*What is required:*
Nothing but an exact copy is wanted: the line with "Client Login (1208, 25)" and each line after it in the data below, last line included.

Data supplied below:

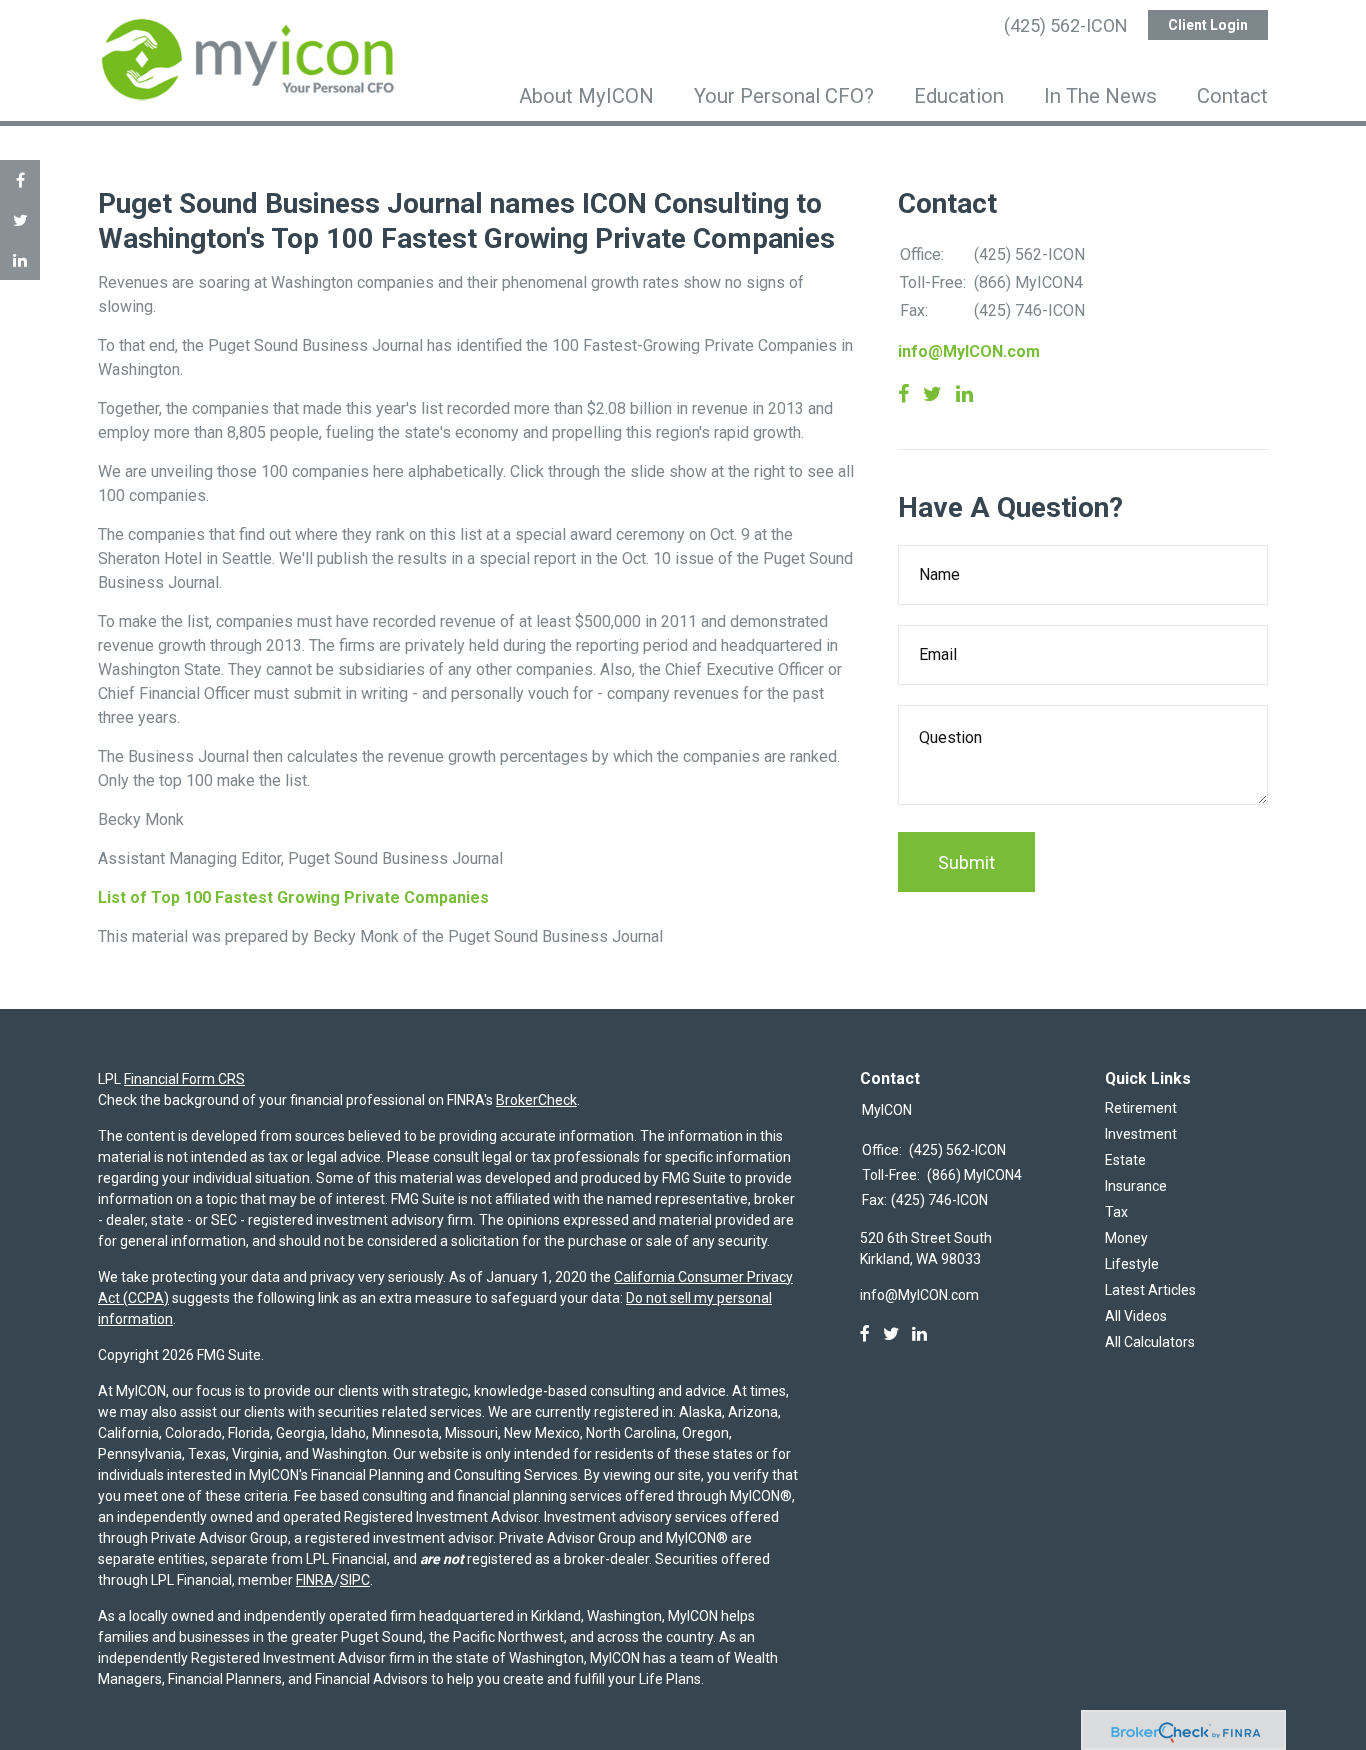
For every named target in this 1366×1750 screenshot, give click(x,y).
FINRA (315, 1580)
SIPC (355, 1580)
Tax (1116, 1212)
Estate (1125, 1160)
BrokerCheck (536, 1100)
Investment (1141, 1134)
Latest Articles (1150, 1290)
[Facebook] (865, 1334)
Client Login (1208, 25)
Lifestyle (1132, 1264)
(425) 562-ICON (1066, 25)
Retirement (1141, 1108)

End of Data supplied.

*Reply:*
Client Login (1208, 25)
Lifestyle (1132, 1264)
(425) 562-ICON (1066, 25)
Retirement (1141, 1108)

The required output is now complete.